◆ **INPUT DATA**:

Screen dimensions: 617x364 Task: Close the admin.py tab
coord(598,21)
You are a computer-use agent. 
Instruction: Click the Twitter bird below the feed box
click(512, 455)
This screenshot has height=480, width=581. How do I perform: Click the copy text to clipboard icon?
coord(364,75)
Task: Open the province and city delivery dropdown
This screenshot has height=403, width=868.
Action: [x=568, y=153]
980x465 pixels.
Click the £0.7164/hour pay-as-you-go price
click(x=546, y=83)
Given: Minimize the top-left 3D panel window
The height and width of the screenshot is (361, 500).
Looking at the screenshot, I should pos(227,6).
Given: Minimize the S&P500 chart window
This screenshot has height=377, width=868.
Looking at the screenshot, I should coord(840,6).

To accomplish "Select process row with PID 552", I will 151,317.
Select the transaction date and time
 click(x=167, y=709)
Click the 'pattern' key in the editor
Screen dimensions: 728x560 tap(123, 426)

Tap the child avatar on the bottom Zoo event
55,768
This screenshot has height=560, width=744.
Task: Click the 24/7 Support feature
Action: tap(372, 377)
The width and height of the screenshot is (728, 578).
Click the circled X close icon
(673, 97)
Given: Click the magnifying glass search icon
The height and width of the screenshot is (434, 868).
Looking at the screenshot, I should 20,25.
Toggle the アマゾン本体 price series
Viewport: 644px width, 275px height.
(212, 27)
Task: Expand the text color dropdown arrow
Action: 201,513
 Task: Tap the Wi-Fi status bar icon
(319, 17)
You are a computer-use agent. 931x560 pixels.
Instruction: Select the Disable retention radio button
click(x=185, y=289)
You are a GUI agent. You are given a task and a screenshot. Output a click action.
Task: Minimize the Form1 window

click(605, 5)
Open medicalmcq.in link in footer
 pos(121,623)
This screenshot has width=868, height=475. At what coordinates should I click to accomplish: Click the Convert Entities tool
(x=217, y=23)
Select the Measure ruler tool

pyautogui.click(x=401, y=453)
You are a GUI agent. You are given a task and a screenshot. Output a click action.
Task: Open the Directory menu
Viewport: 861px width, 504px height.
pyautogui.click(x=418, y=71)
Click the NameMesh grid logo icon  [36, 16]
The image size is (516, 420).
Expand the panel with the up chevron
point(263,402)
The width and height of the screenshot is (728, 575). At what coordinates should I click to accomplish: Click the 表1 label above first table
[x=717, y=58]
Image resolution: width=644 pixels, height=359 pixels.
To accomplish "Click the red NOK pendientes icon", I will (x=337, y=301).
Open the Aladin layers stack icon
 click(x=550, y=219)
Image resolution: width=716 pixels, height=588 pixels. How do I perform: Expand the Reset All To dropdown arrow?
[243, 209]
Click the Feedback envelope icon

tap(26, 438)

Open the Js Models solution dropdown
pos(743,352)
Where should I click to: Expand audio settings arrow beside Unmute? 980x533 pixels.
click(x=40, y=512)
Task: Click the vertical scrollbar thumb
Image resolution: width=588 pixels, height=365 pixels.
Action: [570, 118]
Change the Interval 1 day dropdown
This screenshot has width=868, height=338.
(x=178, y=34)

◆ **WHAT YOU NEED TO DO**:
Copy out the material in its entirety. Keep it exact.

◆ **SOLUTION TO THE PROBLEM**:
Screen dimensions: 617x364 Task: Close the admin.py tab
coord(598,21)
You are a computer-use agent. 
Instruction: Click the Twitter bird below the feed box
click(512, 455)
This screenshot has height=480, width=581. How do I perform: Click the copy text to clipboard icon?
coord(364,75)
Task: Open the province and city delivery dropdown
This screenshot has height=403, width=868.
Action: [x=568, y=153]
980x465 pixels.
Click the £0.7164/hour pay-as-you-go price
click(x=546, y=83)
Given: Minimize the top-left 3D panel window
The height and width of the screenshot is (361, 500).
Looking at the screenshot, I should pos(227,6).
Given: Minimize the S&P500 chart window
This screenshot has height=377, width=868.
Looking at the screenshot, I should coord(840,6).

To accomplish "Select process row with PID 552", I will 151,317.
Select the transaction date and time
 click(x=167, y=709)
Click the 'pattern' key in the editor
Screen dimensions: 728x560 tap(123, 426)

Tap the child avatar on the bottom Zoo event
55,768
This screenshot has height=560, width=744.
Task: Click the 24/7 Support feature
Action: tap(372, 377)
The width and height of the screenshot is (728, 578).
Click the circled X close icon
(673, 97)
Given: Click the magnifying glass search icon
The height and width of the screenshot is (434, 868).
Looking at the screenshot, I should 20,25.
Toggle the アマゾン本体 price series
Viewport: 644px width, 275px height.
(212, 27)
Task: Expand the text color dropdown arrow
Action: 201,513
 Task: Tap the Wi-Fi status bar icon
(319, 17)
You are a computer-use agent. 931x560 pixels.
Instruction: Select the Disable retention radio button
click(x=185, y=289)
You are a GUI agent. You are given a task and a screenshot. Output a click action.
Task: Minimize the Form1 window

click(605, 5)
Open medicalmcq.in link in footer
 pos(121,623)
This screenshot has width=868, height=475. At what coordinates should I click to accomplish: Click the Convert Entities tool
(x=217, y=23)
Select the Measure ruler tool

pyautogui.click(x=401, y=453)
You are a GUI agent. You are given a task and a screenshot. Output a click action.
Task: Open the Directory menu
Viewport: 861px width, 504px height.
pyautogui.click(x=418, y=71)
Click the NameMesh grid logo icon  [36, 16]
The image size is (516, 420).
Expand the panel with the up chevron
point(263,402)
The width and height of the screenshot is (728, 575). At what coordinates should I click to accomplish: Click the 表1 label above first table
[x=717, y=58]
Image resolution: width=644 pixels, height=359 pixels.
To accomplish "Click the red NOK pendientes icon", I will (x=337, y=301).
Open the Aladin layers stack icon
 click(x=550, y=219)
Image resolution: width=716 pixels, height=588 pixels. How do I perform: Expand the Reset All To dropdown arrow?
[243, 209]
Click the Feedback envelope icon

tap(26, 438)

Open the Js Models solution dropdown
pos(743,352)
Where should I click to: Expand audio settings arrow beside Unmute? 980x533 pixels.
click(x=40, y=512)
Task: Click the vertical scrollbar thumb
Image resolution: width=588 pixels, height=365 pixels.
Action: [570, 118]
Change the Interval 1 day dropdown
This screenshot has width=868, height=338.
(x=178, y=34)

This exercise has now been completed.